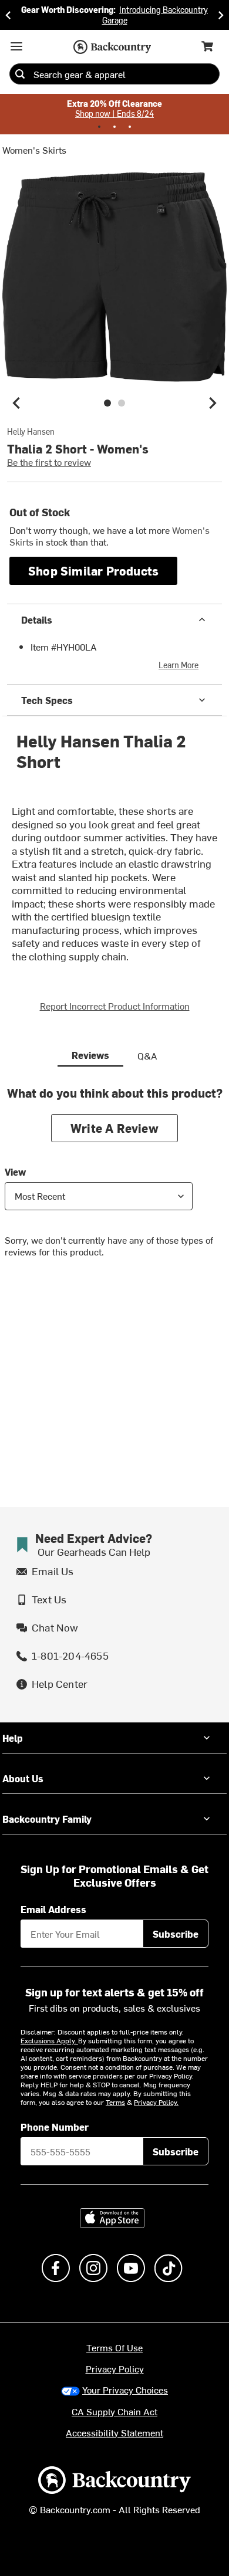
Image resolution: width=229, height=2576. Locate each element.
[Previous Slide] (8, 15)
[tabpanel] (114, 1180)
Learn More (178, 665)
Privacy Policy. (156, 2102)
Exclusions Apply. (49, 2040)
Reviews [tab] (90, 1054)
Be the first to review (49, 462)
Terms (115, 2102)
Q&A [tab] (147, 1055)
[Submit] (20, 74)
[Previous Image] (16, 403)
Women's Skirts (34, 149)
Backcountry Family (47, 1818)
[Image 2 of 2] (121, 403)
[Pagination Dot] (99, 127)
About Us (22, 1778)
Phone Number (55, 2126)
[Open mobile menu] (16, 46)
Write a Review (114, 1128)
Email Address (53, 1909)
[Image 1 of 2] (107, 403)
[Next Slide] (221, 15)
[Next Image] (212, 403)
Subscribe (175, 1933)
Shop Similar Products (93, 570)
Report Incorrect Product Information (115, 1005)
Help (12, 1737)
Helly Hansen (31, 431)
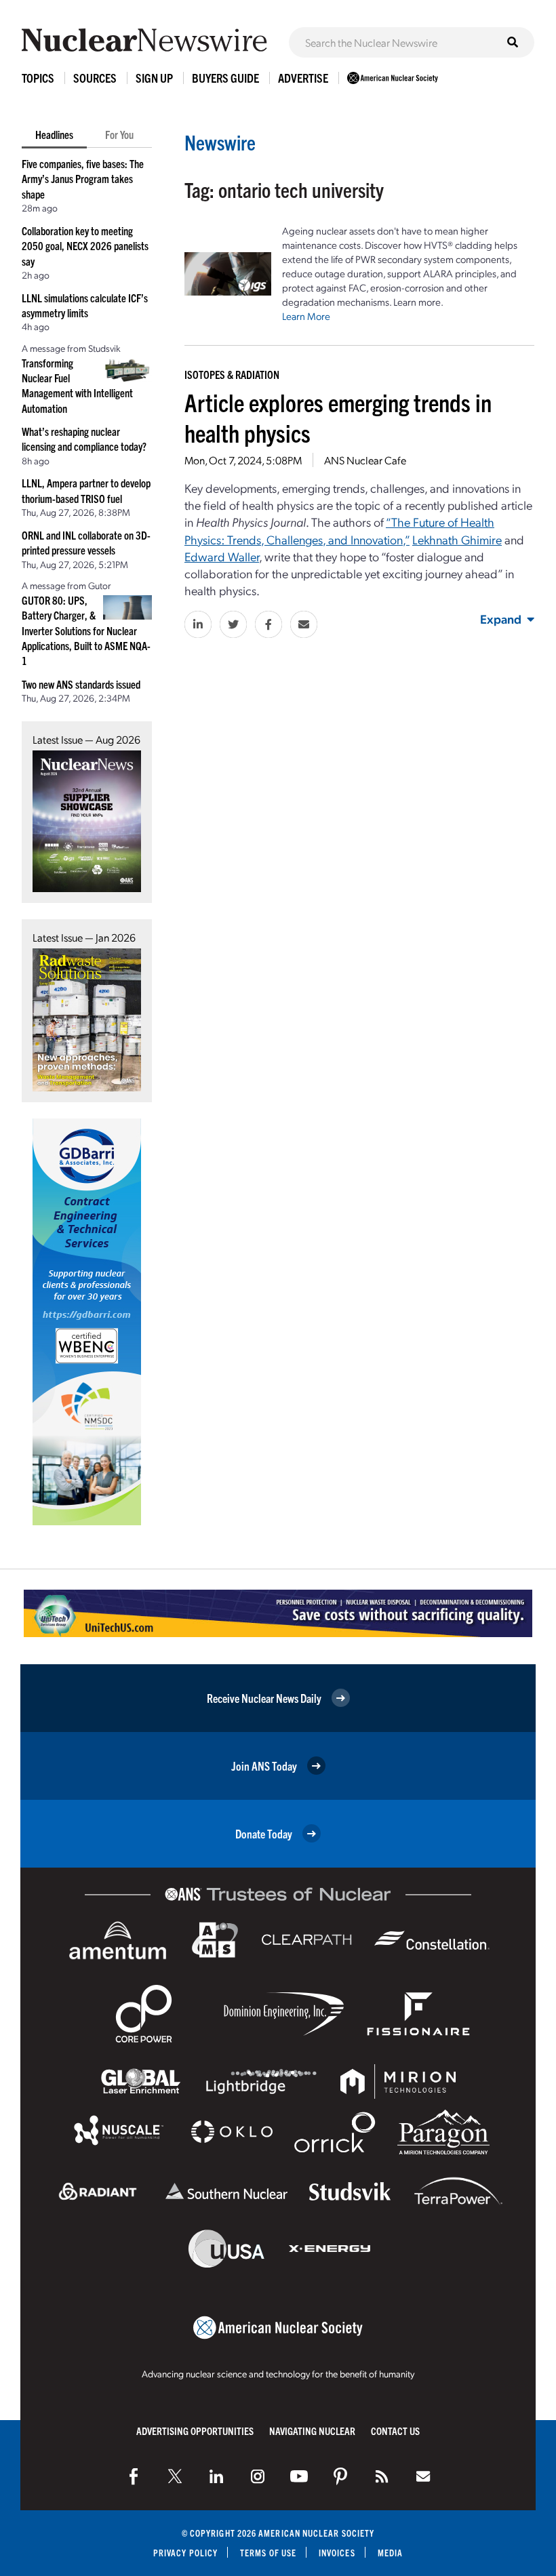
■ ■ ■ ■ ■
Pictures are not part of the copy. Return every record exactly.

• [Task output]:
Image resolution: width=229, height=2576. Locate each element.
[Previous Slide] (8, 15)
[tabpanel] (114, 1180)
Learn More (178, 665)
Privacy Policy. (156, 2102)
Exclusions Apply. (49, 2040)
Reviews [tab] (90, 1054)
Be the first to review (49, 462)
Terms (115, 2102)
Q&A [tab] (147, 1055)
[Submit] (20, 74)
[Previous Image] (16, 403)
Women's Skirts (34, 149)
Backcountry Family (47, 1818)
[Image 2 of 2] (121, 403)
[Pagination Dot] (99, 127)
About Us (22, 1778)
Phone Number (55, 2126)
[Open mobile menu] (16, 46)
Write a Review (114, 1128)
Email Address (53, 1909)
[Image 1 of 2] (107, 403)
[Next Slide] (221, 15)
[Next Image] (212, 403)
Subscribe (175, 1933)
Shop Similar Products (93, 570)
Report Incorrect Product Information (115, 1005)
Help (12, 1737)
Helly Hansen (31, 431)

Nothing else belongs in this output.